Maxine Ankrah chose to live life without baggage

Maxine Ankrah. She lectured in the Faculty of Social Sciences at Makerere University in the late 1970s and mid-1980s to the early 1990s. PHOTO BY ABABAKER LUBOWA

Sitting on her couch in the Sarah Ntiro Lounge of the Ankrah Foundation, a retreat at the top of Besania Hill in Mukono, the late afternoon sunlight casts a warm glow on Maxine Ankrah’s face, highlighting the black, rectangular jewel stones on her ears, setting off her smile and her crown of medium length hair, with the grey reflecting her age.

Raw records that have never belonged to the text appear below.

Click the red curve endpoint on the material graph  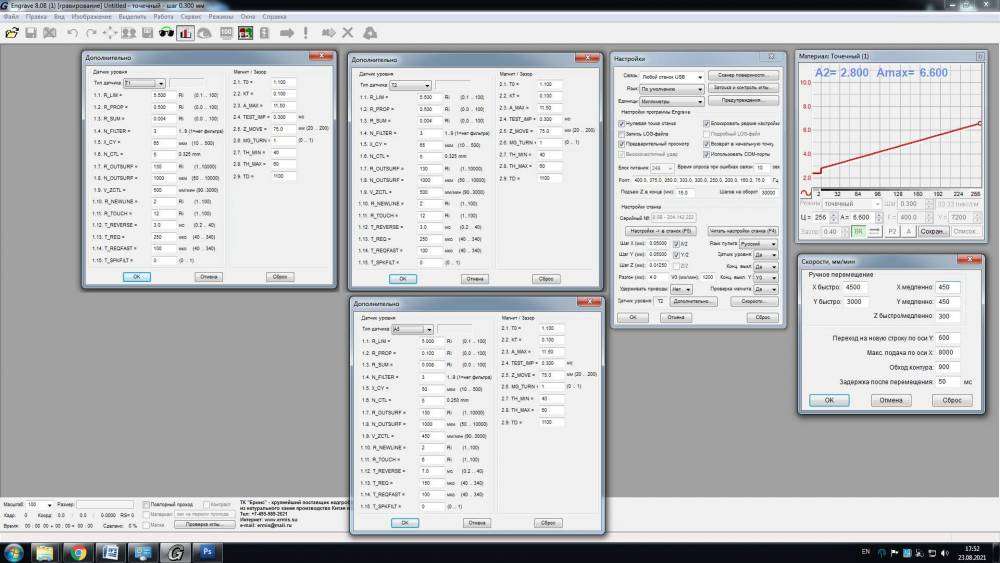pyautogui.click(x=979, y=123)
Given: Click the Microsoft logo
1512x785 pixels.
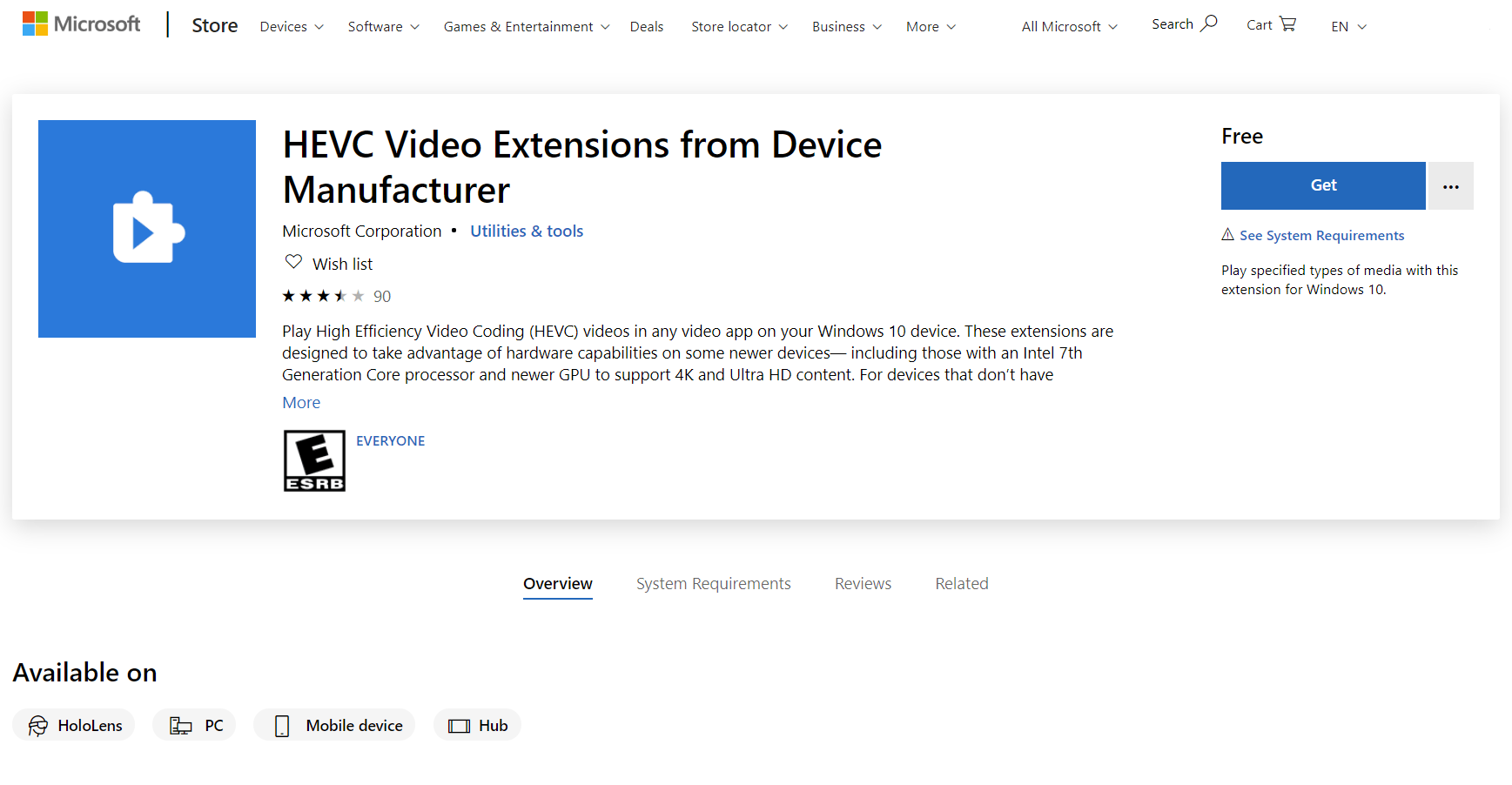Looking at the screenshot, I should point(81,24).

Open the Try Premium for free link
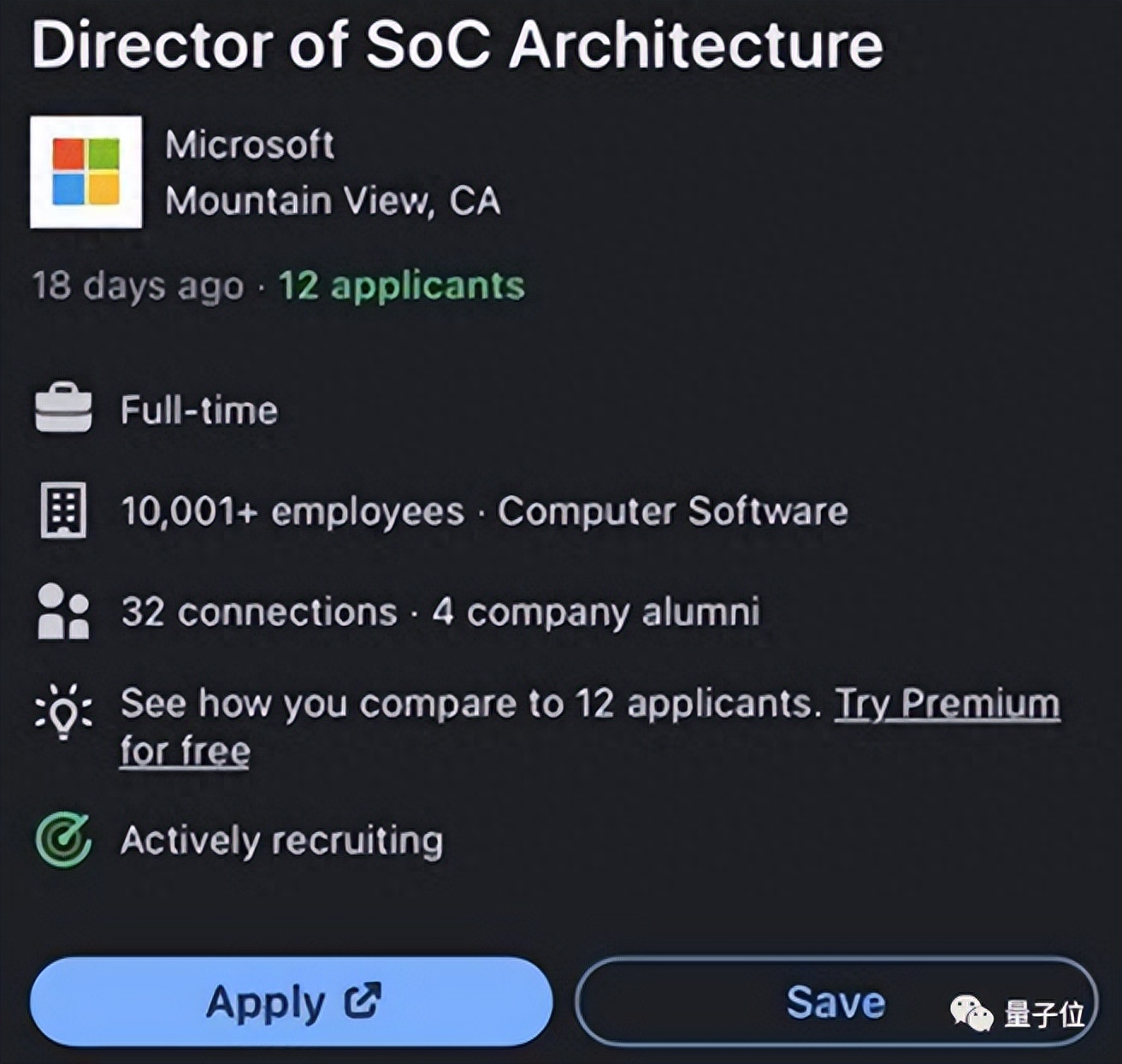point(947,705)
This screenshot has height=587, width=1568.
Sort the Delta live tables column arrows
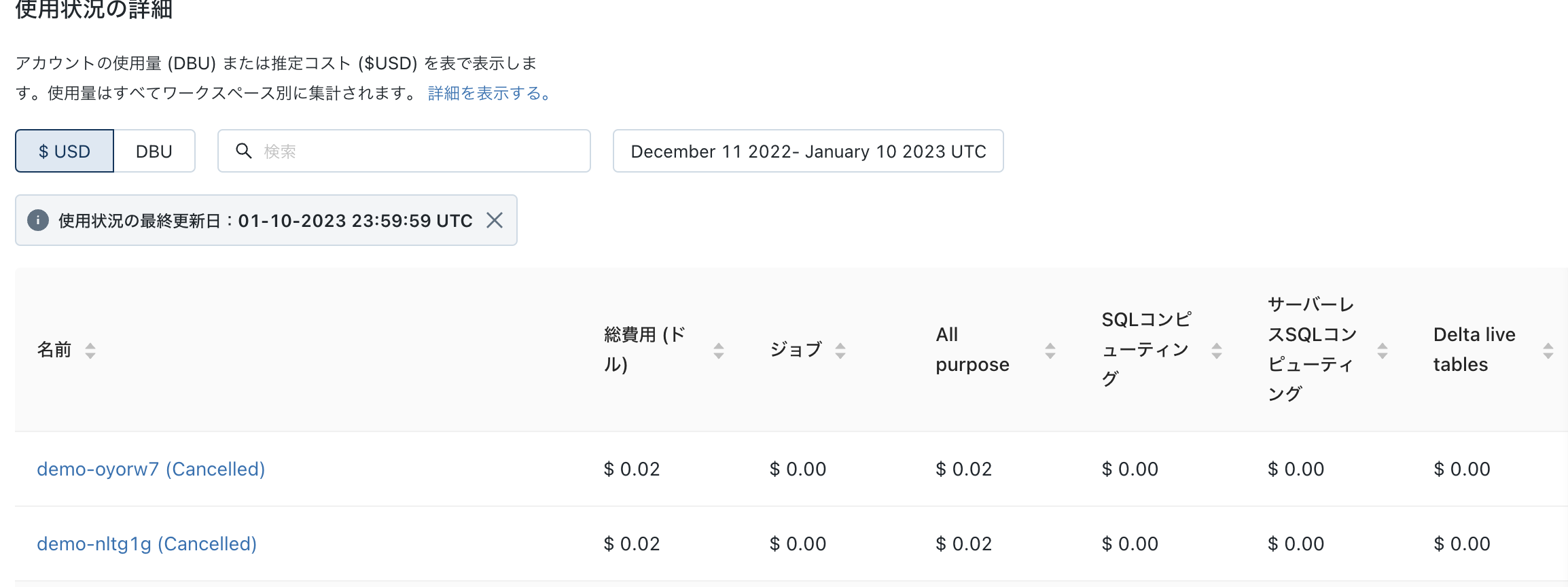1550,350
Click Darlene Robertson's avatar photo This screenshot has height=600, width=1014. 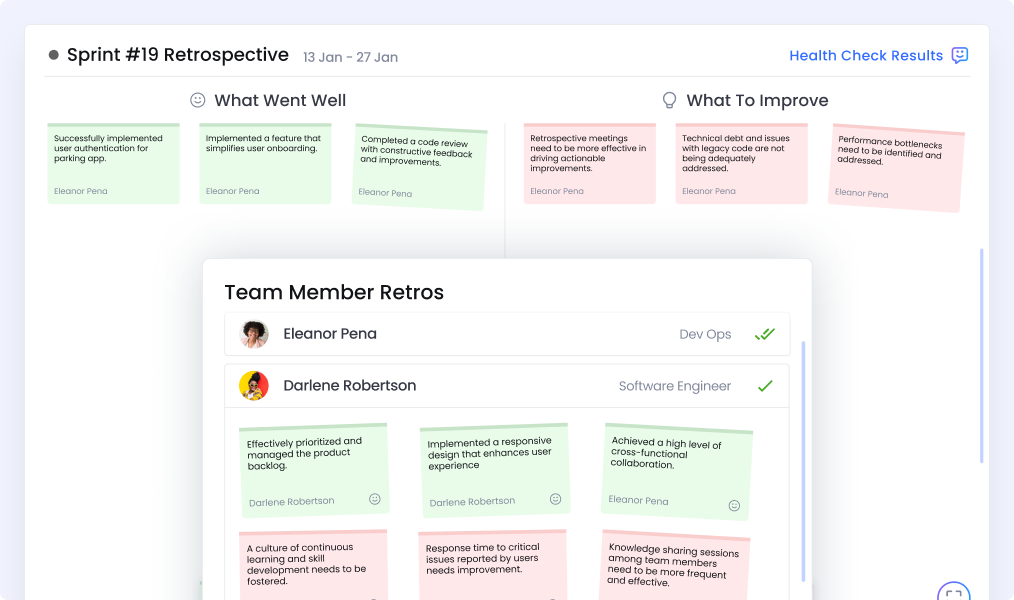click(x=254, y=386)
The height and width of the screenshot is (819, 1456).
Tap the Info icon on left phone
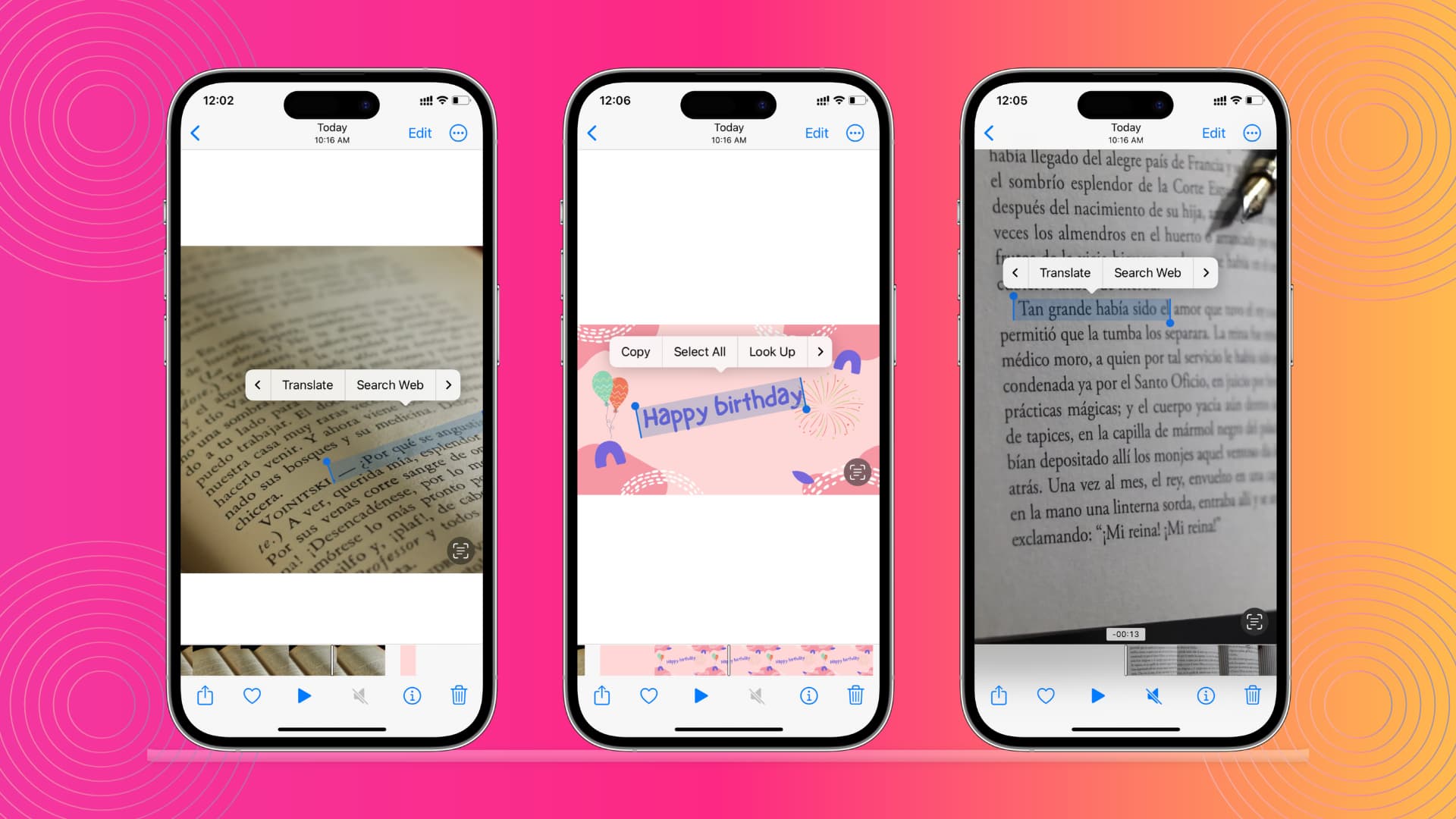412,695
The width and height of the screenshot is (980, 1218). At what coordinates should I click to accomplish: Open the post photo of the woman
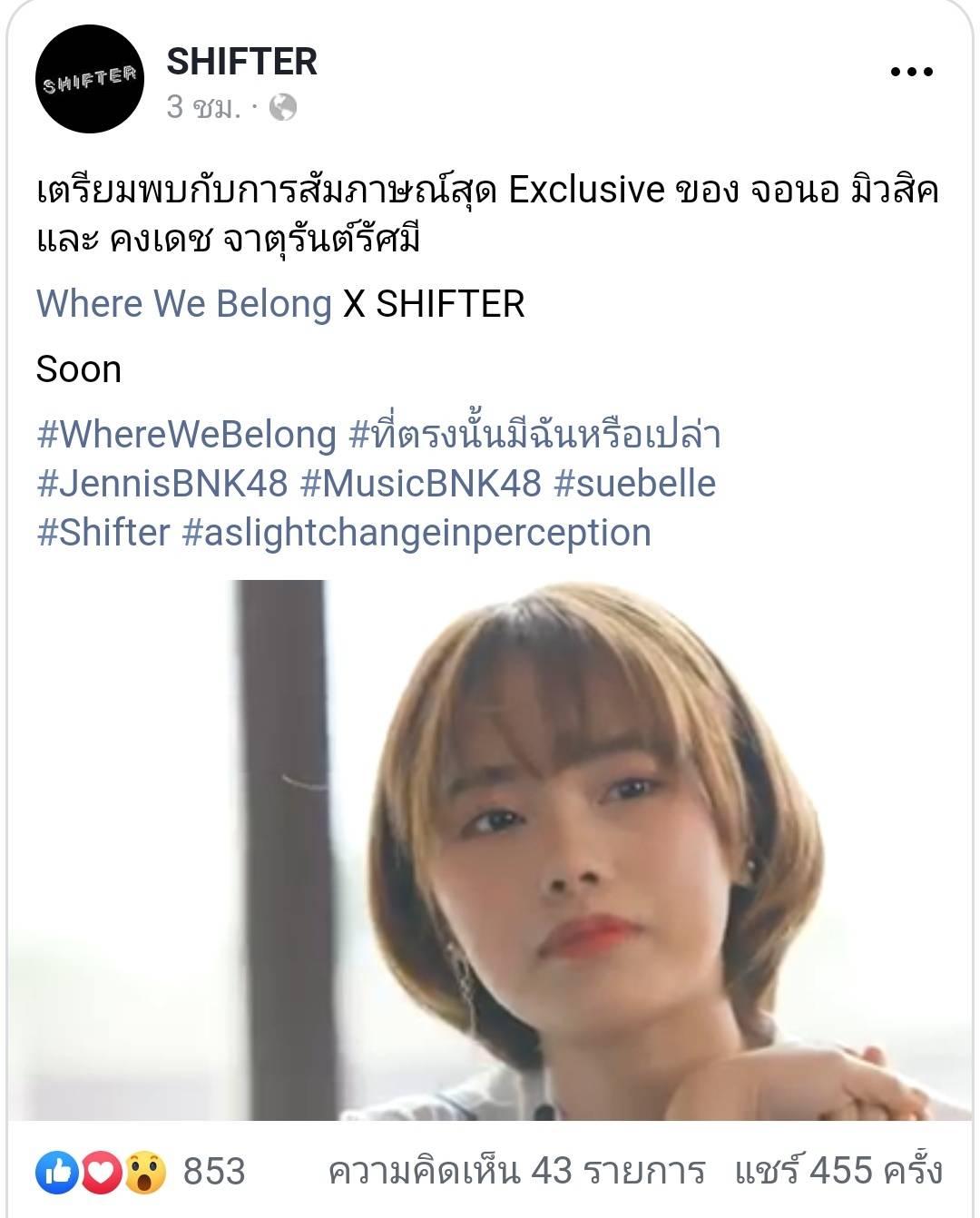point(490,850)
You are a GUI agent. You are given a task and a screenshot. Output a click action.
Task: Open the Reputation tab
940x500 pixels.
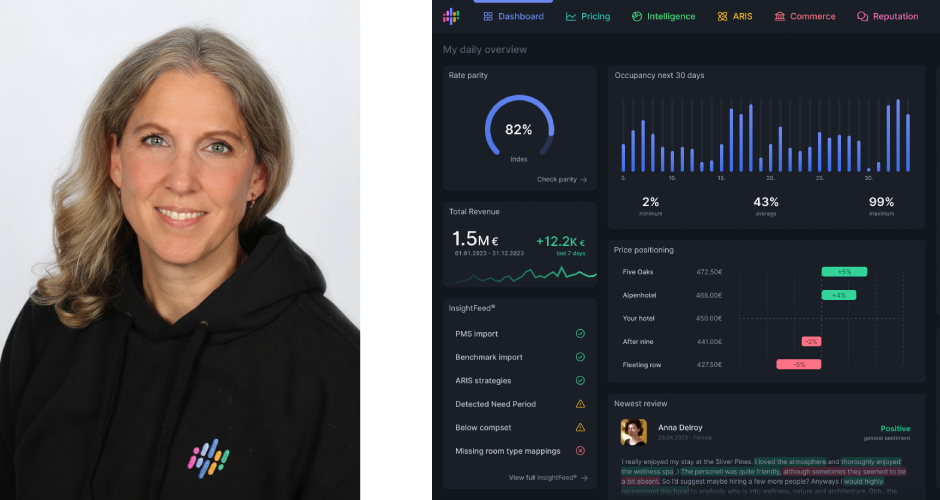(888, 17)
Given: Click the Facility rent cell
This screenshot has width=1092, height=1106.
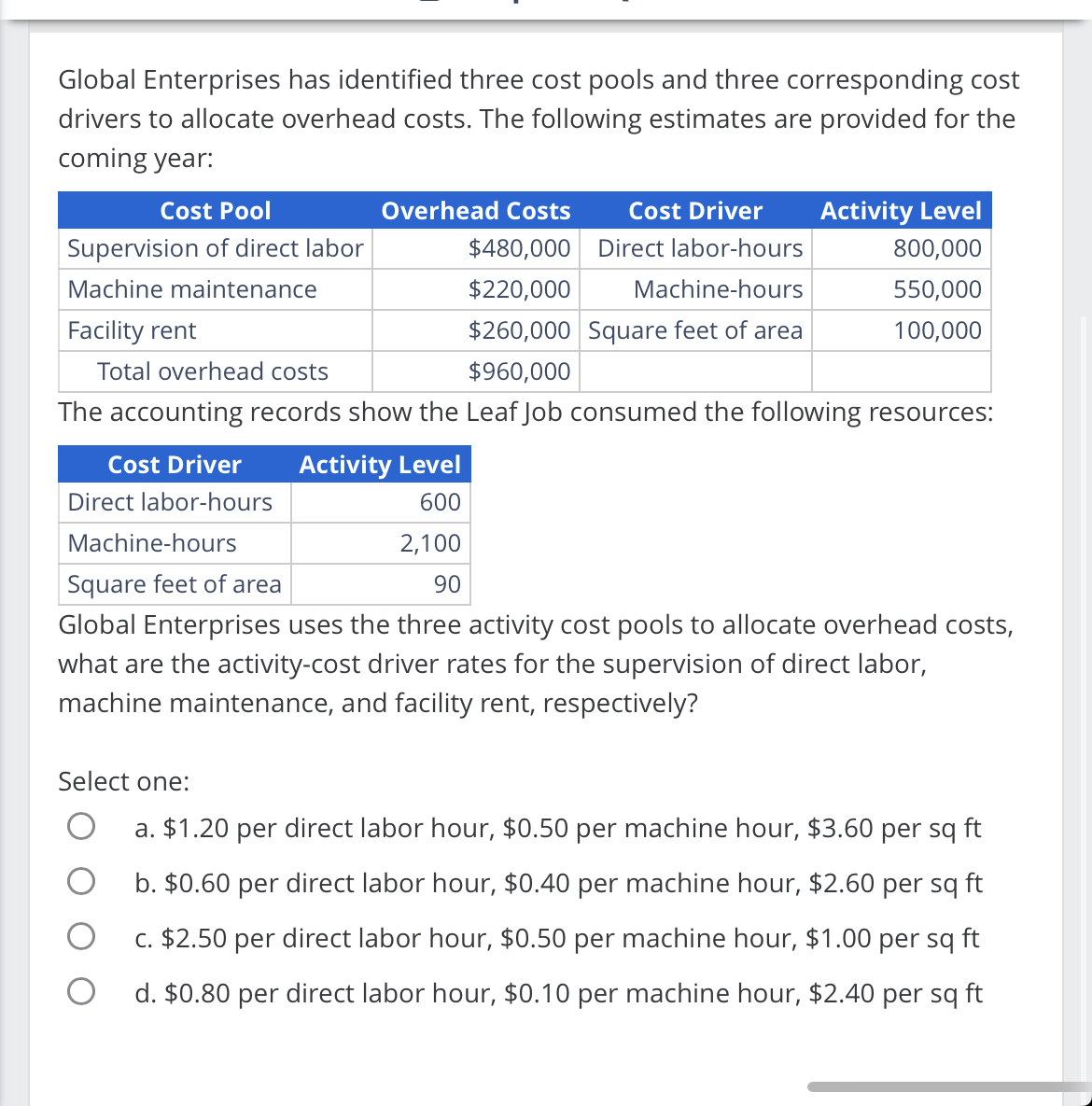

The simple yet tasteful necklace of brown and woody tones matches the colour of her skin.
In circles of academia in Uganda, Maxine Ankrah needs no introduction.

The author
Ankrah, who holds a Masters degree in Social Works from the University of Connecticut and a doctorate (PhD) in Sociology from the University of Nairobi, lectured in the Faculty of Social Sciences at Makerere University from the mid to late 1970s and mid-1980s to the early 1990s, rising at one point to become the head of department of Social Works.
Her work in the promotion of women’s rights and research on HIV/Aids is also well documented.

Family
Ankrah’s Ghanaian husband, Canon Kodwo Ankrah, served as Africa secretary for the World Council of Churches and as a director in the All Africa Conference of Churches before coming to Uganda, where he worked within the administration of the church and as a lecturer at the Bishop Tucker Theological College and, later, Uganda Christian University in Mukono.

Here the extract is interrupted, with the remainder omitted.